Even since Augustin Cournot’s 19th century study of duopoly (two sellers), it has been admitted that the search for an equilibrium price can be quite complex. Oligopoly is one of the least satisfactory areas of economic theory.

Pricing under Oligopoly:

Oligopoly is characterised by administered pri­ces. These are inflexible prices that do not change frequently. The prevalence of mark-up pricing is also widespread.

Oligopoly equilibrium looks like the simple monopoly equilibrium. The point is, in case of a few firms producing homogeneous or identical products, if X’s soap undersells Y’s by even Re. 1 a dozen, A* will get practically all the business. In this case, all firms under oligopoly will recognize their mu­tual interdependence i.e., they will end up charging the same prices.

A price cut will invite retaliation and counter-retaliation and lead to price wars. And each firm will recognize that price cutting begets cancelling out price cutting. Ultimately they realise that they are all in the same boat.

The point that emerges from an analysis of oli­gopoly market organization is simple enough. The typical oligopolist will estimate his demand curve (and market share) by safely assuming that others will charge similar prices. He will also take into account the potential entry of new oligopolists.

So price-cutting is a self-defeating policy. Rather, like a monopolist, the oligopolist will settle for sizable mark-up of price over MC.

Inflexible, administered pricing:

However, oli­gopoly differs from monopoly in one important re­spect. A monopolist usually alters his price as and when his DD or MC curve shifts. On the contrary, oligopoly is featured by more inflexible price quota­tions or administered price.

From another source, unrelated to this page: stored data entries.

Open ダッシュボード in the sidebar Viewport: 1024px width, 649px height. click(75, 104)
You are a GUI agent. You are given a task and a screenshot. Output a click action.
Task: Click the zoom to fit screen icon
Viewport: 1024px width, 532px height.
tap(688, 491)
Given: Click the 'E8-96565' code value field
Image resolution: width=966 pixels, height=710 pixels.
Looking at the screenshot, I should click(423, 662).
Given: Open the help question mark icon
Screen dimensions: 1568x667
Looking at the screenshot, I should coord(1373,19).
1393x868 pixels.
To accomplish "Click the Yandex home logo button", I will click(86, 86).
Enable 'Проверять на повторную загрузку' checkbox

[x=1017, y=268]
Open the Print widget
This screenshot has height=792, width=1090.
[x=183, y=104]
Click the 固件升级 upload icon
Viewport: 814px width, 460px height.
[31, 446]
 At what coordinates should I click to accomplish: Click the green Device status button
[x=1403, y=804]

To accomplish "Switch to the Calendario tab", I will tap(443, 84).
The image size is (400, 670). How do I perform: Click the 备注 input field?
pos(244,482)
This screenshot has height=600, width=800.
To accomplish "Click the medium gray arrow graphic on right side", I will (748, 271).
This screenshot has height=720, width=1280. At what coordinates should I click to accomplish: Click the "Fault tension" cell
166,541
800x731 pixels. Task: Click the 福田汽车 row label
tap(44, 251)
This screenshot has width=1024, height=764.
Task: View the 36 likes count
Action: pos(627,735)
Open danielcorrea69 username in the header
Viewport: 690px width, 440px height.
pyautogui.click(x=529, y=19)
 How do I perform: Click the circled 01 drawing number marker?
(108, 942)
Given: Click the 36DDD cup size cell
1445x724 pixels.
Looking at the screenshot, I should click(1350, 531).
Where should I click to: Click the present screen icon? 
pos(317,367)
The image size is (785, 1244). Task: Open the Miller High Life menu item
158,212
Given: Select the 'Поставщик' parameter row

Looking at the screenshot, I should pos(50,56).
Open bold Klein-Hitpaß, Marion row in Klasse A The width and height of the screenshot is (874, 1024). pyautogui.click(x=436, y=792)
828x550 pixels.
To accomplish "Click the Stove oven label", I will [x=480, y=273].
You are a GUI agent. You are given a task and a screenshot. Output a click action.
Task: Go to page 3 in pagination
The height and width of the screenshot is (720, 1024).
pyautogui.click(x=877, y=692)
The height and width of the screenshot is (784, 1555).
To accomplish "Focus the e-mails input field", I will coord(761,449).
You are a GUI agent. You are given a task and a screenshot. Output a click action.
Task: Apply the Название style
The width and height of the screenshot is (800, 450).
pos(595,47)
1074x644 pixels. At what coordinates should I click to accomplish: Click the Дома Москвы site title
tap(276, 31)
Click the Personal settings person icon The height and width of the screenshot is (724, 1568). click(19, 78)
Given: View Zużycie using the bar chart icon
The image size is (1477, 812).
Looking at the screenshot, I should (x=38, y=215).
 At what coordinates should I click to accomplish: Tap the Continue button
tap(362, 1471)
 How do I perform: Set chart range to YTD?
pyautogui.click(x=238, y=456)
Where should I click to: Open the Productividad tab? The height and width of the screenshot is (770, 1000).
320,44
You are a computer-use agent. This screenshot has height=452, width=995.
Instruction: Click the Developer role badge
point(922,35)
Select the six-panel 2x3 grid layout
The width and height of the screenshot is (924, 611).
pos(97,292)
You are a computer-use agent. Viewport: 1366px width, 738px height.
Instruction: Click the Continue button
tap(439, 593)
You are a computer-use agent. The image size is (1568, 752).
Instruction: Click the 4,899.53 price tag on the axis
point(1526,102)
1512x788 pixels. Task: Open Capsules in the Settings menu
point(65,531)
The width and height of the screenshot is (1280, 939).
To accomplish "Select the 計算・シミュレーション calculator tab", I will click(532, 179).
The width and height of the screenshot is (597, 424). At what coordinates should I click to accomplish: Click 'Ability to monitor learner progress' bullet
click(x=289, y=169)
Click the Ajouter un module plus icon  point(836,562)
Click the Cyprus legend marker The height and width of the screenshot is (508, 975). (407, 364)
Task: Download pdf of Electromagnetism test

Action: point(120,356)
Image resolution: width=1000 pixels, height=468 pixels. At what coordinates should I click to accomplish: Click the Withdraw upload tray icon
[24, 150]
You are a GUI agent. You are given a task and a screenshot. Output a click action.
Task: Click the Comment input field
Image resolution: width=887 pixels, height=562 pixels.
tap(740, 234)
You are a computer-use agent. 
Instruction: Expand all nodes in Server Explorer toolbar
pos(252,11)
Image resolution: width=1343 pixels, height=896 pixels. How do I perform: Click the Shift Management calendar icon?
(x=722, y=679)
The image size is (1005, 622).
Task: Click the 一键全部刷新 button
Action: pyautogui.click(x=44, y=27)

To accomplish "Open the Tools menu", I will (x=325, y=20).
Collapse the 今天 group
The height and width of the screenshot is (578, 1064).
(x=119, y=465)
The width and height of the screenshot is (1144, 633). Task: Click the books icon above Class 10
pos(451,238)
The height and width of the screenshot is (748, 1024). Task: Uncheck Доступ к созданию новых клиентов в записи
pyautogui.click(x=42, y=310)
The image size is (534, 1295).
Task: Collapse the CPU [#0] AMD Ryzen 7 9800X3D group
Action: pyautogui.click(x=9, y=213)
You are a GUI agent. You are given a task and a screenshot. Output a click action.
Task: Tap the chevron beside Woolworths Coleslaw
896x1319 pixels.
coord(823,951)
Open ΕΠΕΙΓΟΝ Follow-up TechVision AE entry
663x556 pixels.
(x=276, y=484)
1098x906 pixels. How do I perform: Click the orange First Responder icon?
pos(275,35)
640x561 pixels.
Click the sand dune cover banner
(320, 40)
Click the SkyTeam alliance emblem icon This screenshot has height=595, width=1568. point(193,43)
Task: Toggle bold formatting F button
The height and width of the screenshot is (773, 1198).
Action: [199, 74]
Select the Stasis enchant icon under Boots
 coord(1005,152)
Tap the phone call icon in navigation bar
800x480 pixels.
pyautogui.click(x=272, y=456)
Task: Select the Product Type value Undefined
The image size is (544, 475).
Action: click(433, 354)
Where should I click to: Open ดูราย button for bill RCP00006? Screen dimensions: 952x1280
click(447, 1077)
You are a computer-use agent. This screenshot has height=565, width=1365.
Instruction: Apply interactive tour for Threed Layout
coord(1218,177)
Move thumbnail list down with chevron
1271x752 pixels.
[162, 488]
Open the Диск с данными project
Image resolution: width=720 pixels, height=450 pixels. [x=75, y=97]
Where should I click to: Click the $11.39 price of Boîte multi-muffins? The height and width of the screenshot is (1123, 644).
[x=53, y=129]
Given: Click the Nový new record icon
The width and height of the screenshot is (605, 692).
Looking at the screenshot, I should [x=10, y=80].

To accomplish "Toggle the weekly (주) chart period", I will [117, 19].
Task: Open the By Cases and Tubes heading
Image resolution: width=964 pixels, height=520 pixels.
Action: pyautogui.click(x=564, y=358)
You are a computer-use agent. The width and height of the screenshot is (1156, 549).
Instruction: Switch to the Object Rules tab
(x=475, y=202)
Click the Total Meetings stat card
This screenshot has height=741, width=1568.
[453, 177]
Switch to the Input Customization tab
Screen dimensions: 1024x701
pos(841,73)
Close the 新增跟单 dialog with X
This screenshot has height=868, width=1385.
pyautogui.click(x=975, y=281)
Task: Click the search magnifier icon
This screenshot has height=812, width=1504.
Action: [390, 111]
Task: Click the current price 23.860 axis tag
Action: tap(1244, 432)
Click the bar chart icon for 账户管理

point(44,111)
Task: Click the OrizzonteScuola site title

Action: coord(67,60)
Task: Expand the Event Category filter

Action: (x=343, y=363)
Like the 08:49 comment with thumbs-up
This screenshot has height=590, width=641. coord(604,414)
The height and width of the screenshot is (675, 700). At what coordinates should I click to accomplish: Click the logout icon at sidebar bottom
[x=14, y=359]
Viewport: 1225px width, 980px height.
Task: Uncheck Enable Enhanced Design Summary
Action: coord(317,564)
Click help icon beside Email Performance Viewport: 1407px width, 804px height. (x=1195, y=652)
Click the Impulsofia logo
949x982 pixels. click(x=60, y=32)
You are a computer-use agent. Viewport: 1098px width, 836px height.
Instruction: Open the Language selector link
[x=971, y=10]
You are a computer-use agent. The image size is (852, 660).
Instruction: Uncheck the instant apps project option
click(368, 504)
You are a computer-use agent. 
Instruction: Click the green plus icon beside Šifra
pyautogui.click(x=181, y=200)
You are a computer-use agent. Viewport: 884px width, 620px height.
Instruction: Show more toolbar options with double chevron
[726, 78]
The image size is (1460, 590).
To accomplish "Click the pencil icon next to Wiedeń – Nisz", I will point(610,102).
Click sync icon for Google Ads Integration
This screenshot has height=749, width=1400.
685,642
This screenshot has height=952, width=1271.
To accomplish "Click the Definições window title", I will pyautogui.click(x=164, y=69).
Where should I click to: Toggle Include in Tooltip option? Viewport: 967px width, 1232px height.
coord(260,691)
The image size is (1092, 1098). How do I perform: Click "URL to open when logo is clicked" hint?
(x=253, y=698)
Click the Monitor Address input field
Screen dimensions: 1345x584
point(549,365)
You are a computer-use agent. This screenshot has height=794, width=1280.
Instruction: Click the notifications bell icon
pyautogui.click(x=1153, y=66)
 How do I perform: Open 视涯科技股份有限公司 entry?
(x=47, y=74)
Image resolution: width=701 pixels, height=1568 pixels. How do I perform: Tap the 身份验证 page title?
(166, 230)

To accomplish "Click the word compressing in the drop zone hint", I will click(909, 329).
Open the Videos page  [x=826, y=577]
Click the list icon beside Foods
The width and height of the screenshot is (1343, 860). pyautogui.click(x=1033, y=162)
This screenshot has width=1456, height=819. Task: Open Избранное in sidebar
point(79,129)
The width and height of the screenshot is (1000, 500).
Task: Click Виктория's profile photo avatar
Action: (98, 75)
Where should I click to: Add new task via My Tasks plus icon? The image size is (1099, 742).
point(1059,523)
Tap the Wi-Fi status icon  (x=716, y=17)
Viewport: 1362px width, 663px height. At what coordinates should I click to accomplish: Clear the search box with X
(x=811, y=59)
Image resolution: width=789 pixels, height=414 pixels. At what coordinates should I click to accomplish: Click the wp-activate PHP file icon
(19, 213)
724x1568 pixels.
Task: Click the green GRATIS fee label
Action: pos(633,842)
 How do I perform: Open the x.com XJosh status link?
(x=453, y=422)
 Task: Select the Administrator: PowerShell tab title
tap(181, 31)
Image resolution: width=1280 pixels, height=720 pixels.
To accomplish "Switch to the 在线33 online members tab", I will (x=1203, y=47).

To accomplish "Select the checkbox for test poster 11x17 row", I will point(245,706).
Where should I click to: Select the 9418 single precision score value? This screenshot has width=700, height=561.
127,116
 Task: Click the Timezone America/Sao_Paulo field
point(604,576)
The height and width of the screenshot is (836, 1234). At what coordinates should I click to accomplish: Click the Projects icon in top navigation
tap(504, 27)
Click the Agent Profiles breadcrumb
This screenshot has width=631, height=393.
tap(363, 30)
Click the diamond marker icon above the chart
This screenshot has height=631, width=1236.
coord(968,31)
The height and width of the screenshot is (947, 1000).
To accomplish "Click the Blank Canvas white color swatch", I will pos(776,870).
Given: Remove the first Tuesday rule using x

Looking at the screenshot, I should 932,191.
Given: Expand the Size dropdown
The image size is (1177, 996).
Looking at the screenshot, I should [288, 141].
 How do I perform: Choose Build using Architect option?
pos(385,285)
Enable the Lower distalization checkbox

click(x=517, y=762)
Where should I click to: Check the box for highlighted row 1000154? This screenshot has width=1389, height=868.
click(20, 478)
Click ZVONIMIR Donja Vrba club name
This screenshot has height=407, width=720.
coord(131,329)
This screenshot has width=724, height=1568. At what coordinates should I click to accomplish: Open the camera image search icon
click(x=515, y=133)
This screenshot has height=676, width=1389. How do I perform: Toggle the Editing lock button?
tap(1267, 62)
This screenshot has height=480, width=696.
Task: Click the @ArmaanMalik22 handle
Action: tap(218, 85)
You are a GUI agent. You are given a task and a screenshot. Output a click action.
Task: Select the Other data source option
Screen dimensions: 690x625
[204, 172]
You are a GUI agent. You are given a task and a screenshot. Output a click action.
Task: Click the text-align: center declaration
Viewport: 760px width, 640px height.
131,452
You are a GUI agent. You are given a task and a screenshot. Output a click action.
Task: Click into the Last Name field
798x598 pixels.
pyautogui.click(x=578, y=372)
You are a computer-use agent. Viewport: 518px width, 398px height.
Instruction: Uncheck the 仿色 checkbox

The model that is dis­cussed here is not designed to deal with oligopolistic price and output determination. Rather, it seeks to explain why, once a price-quantity combination has been decided upon, it will not readily change.

This price inflexibility is basically caused by the fact that ‘rivals may behave in one way when you cut your price, namely, matching your cuts and thwarting your hope for new sales; and they behave in another way when you raise your price above the customary level, namely, holding their prices con­stant in order to pick up some of your customers. The implication is clear.

The oligopolist has little in­centive (and no motive) to change price upward or downward. Rather, the acting firm administers his price in a rigid fashion. It is because each oligopolist learns from his game-theoretic experience that it is easy to agree to a price that is fixed rather than to one that is changing frequently.

The rigid price behaviour can easily be explain­ed in terms of kinked (cornered) demand curve model of oligopoly which purports to show the stability of oligopoly markets.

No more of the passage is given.